■ **Short task a**: In the post about the co-op talk, how many minutes does the writer usually have for a talk?

■ **Source excerpt**:
It was very interesting to hear about how a different co-op is run. The way they spoke about their co-op felt so familiar: it’s not perfect, but “it fits us like a glove” — they can shape it however they like and put their values into practice.

The talk was entirely focused on how they work as a co-op, rather than their design work. They spent a fair bit of time explaining what being part of a co-op means, what the seven cooperative principles are, how they govern themselves.

This made me reflect on the talks I usually give — I realised that I try to cram way too much into the 30-45 minutes I have. I usually cover a bit about my own practice and how I got into this type of work, touching on Evening Class and Designers + Cultural Workers, and then onto Common Knowledge: who we are, what a co-op is, why we’re a co-op, the kind of work we do, our attitude towards technology and politics and a bunch of examples of our work. No wonder I’m always exhausted afterwards!

I think I need to split my talk out into a few separate ones, something like:

  • Exploring different collaborative forms: learning groups, unions, cooperatives
  • An introduction to worker cooperatives: what they are; how to set one up; how to make decisions
  • How digital technology can amplify grassroots politics
  • Community-led design practices

Community-led design practices is the one I’m most interested in but least certain about. Sonia and I developed a workshop centred around this for a LCC masters course back in 2021. It ended up feeling quite speculative because we weren’t actually working with communities directly, just thinking about how we might design the design process. It was a little too meta.

I’m really curious as to how you can involve diverse groups of people in the design process while still eventually producing something that does what they need and that most people involved are happy with. I think the main issue is that this takes time, so much more than we ever have in our projects.

I asked the people from Cooperativa de Disenio how they approach this, as they do quite a lot of work with other non-hierarchical groups and communities. They agreed that it can be difficult and slow. You have to meet people where they are, slow down to their pace, listen to their point of view and decentre yourself.

I agreed with all of this, but I still feel that there are missing pieces. Maybe that’s just because there is no one methodology that will suit every project — you have to develop new methods to suit each new situation.

■ **Provided data**:

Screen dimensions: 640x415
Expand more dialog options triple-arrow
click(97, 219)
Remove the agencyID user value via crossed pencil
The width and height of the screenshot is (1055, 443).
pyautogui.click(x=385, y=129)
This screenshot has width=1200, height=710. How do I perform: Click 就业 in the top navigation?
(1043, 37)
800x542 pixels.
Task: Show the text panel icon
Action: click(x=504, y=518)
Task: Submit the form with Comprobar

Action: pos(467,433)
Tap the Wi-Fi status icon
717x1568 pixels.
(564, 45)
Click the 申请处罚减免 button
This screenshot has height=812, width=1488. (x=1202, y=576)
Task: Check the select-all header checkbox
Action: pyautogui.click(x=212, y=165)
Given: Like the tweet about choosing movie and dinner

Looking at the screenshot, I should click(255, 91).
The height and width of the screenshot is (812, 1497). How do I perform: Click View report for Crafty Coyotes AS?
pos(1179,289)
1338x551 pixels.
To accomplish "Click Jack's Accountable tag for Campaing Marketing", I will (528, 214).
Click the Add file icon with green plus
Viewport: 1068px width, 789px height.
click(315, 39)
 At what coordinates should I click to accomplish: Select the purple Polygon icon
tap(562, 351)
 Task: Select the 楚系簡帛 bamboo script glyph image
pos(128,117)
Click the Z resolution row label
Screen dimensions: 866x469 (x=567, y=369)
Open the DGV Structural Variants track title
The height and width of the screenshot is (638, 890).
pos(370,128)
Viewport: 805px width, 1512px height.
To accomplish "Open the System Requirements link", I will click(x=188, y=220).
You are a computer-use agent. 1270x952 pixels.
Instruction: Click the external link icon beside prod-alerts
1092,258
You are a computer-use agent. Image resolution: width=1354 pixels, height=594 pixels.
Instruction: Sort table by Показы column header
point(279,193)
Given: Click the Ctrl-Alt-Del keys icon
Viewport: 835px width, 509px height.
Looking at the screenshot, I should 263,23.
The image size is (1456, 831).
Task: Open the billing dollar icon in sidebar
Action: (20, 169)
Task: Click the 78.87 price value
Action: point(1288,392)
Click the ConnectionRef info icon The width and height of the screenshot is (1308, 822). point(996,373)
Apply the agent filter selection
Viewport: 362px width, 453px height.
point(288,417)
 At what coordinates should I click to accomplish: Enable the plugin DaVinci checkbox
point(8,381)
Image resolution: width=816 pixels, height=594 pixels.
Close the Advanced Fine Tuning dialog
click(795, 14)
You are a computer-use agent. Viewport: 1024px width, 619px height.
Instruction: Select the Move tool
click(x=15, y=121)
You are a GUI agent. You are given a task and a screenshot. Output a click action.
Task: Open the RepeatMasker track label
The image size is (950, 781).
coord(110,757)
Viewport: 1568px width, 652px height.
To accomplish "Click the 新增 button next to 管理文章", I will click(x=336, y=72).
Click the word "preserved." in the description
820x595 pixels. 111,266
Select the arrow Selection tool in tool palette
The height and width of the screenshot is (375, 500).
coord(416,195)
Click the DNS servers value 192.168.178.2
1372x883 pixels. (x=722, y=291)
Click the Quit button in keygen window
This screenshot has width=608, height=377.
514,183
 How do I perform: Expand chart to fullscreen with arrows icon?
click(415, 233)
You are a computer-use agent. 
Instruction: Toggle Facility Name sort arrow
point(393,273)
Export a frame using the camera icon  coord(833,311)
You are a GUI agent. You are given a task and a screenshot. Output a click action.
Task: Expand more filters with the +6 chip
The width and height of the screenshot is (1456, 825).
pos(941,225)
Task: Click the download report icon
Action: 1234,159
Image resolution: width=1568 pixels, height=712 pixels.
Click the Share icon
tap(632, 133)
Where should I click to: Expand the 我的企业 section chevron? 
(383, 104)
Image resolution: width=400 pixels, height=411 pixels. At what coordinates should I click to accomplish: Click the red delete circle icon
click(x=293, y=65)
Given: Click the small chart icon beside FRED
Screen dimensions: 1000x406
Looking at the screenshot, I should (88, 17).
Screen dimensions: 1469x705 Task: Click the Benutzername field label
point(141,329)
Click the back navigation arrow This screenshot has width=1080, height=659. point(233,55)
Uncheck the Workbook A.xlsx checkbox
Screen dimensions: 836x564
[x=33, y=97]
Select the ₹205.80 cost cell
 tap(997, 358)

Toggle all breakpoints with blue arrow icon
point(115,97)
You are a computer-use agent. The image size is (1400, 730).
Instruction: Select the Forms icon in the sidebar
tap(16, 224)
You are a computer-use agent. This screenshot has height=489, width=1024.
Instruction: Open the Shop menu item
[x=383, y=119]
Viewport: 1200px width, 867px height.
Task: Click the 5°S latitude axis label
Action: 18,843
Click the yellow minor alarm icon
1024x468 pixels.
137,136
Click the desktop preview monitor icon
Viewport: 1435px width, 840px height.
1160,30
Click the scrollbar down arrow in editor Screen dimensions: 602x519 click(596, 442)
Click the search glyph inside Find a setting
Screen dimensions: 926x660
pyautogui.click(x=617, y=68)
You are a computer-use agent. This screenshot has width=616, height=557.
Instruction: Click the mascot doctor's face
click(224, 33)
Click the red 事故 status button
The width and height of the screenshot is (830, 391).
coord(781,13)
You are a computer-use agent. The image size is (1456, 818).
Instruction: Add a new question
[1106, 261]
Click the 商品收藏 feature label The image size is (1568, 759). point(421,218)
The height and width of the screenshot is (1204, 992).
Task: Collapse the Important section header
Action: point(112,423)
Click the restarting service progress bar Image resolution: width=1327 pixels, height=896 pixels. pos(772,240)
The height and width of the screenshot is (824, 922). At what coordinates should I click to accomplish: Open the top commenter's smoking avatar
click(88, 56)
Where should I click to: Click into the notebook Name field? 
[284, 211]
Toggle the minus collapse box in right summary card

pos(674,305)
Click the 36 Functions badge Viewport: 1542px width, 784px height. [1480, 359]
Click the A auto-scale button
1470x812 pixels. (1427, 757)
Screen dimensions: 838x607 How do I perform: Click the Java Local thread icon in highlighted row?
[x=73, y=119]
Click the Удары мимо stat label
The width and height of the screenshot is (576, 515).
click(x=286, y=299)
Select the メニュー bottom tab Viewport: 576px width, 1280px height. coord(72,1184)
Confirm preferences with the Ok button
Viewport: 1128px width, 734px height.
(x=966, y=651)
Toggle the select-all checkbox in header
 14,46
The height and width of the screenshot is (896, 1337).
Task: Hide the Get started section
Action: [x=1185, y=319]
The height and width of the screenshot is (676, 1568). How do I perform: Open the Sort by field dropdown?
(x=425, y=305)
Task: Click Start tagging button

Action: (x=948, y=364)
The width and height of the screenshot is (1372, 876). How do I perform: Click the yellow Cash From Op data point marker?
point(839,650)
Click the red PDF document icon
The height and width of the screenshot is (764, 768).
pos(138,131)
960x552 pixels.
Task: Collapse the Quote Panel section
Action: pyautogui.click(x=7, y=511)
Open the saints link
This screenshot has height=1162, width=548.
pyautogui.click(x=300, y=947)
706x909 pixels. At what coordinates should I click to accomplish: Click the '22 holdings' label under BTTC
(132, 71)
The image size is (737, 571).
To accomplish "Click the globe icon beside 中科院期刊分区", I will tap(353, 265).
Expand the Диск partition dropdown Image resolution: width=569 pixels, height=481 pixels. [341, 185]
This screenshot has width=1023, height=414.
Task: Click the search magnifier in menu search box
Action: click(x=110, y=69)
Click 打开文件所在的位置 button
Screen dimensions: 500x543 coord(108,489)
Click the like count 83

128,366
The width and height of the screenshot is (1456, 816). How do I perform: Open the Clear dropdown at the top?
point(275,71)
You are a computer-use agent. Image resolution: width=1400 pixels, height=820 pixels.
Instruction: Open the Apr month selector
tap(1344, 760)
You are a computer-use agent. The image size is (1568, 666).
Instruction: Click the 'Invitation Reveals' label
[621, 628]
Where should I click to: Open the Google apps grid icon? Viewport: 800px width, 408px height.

■ **Short task b**: Quote the portion of the records that begins with the line containing "Click the 36" and ends with the line containing "Action: (x=948, y=364)".

■ **Task output a**: 30-45 minutes.

■ **Task output b**:
Click the 36 Functions badge Viewport: 1542px width, 784px height. [1480, 359]
Click the A auto-scale button
1470x812 pixels. (1427, 757)
Screen dimensions: 838x607 How do I perform: Click the Java Local thread icon in highlighted row?
[x=73, y=119]
Click the Удары мимо stat label
The width and height of the screenshot is (576, 515).
click(x=286, y=299)
Select the メニュー bottom tab Viewport: 576px width, 1280px height. coord(72,1184)
Confirm preferences with the Ok button
Viewport: 1128px width, 734px height.
(x=966, y=651)
Toggle the select-all checkbox in header
 14,46
The height and width of the screenshot is (896, 1337).
Task: Hide the Get started section
Action: [x=1185, y=319]
The height and width of the screenshot is (676, 1568). How do I perform: Open the Sort by field dropdown?
(x=425, y=305)
Task: Click Start tagging button

Action: (x=948, y=364)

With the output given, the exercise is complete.